WHAT IS REQUIRED. Please repeat the entries word for word and keep the images out.
BEGIN DATA RECORDS
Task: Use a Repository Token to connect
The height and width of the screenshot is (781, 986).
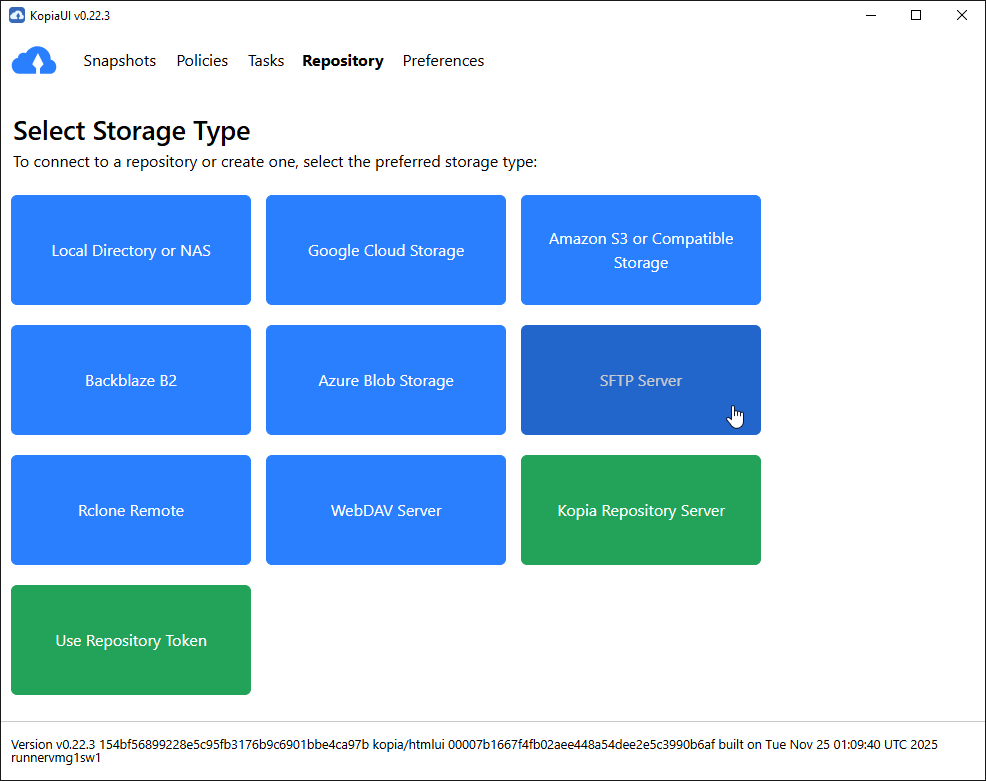Action: [x=130, y=640]
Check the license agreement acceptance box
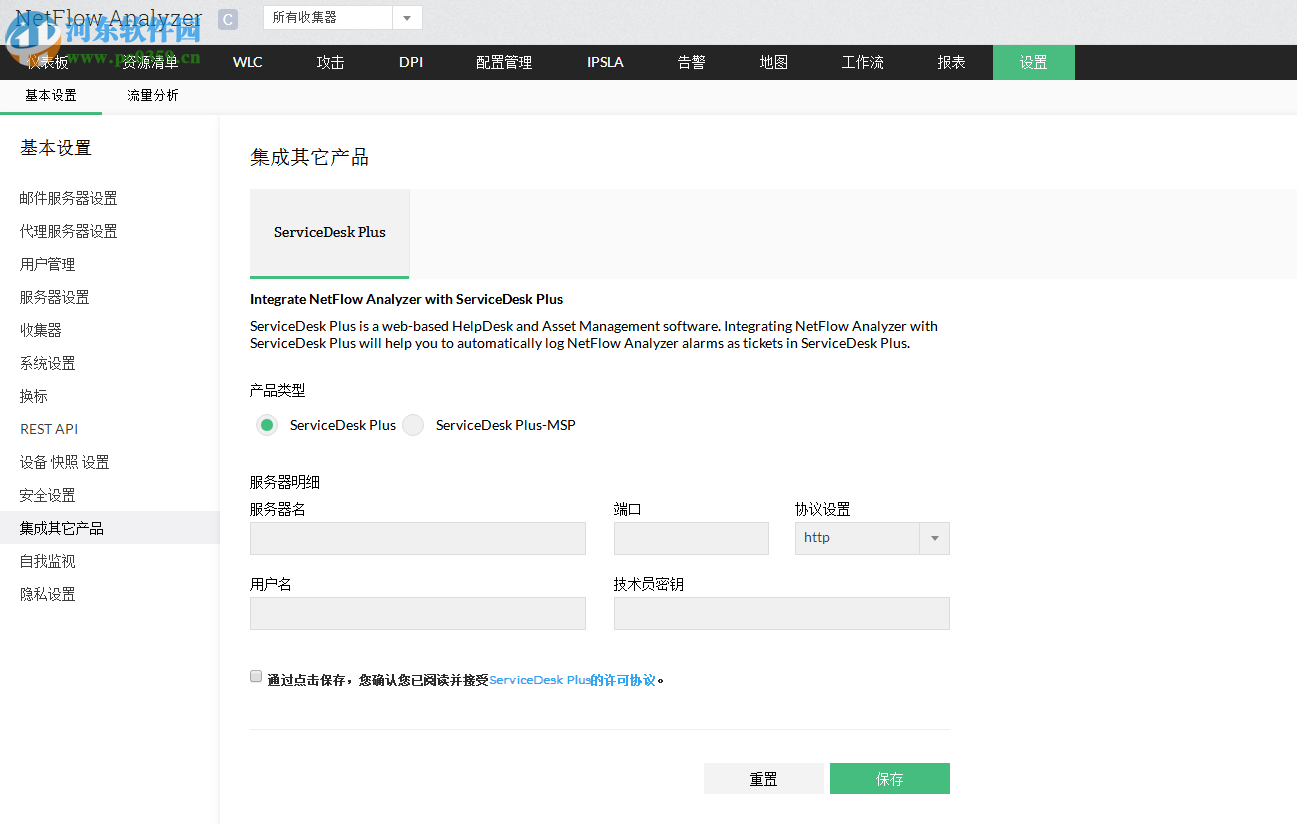This screenshot has height=824, width=1297. click(x=256, y=676)
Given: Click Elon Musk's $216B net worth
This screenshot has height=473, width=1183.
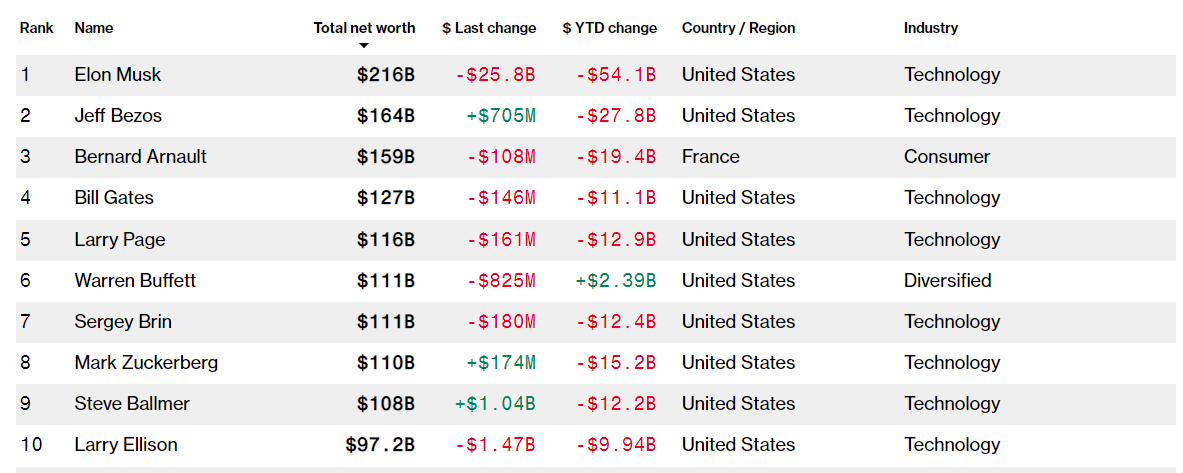Looking at the screenshot, I should click(386, 75).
END DATA RECORDS
RESULT.
Task: Use a Repository Token to connect
The height and width of the screenshot is (781, 986).
Action: [x=130, y=640]
Check the license agreement acceptance box
This screenshot has height=824, width=1297. click(x=256, y=676)
Given: Click Elon Musk's $216B net worth
This screenshot has height=473, width=1183.
Looking at the screenshot, I should click(386, 75).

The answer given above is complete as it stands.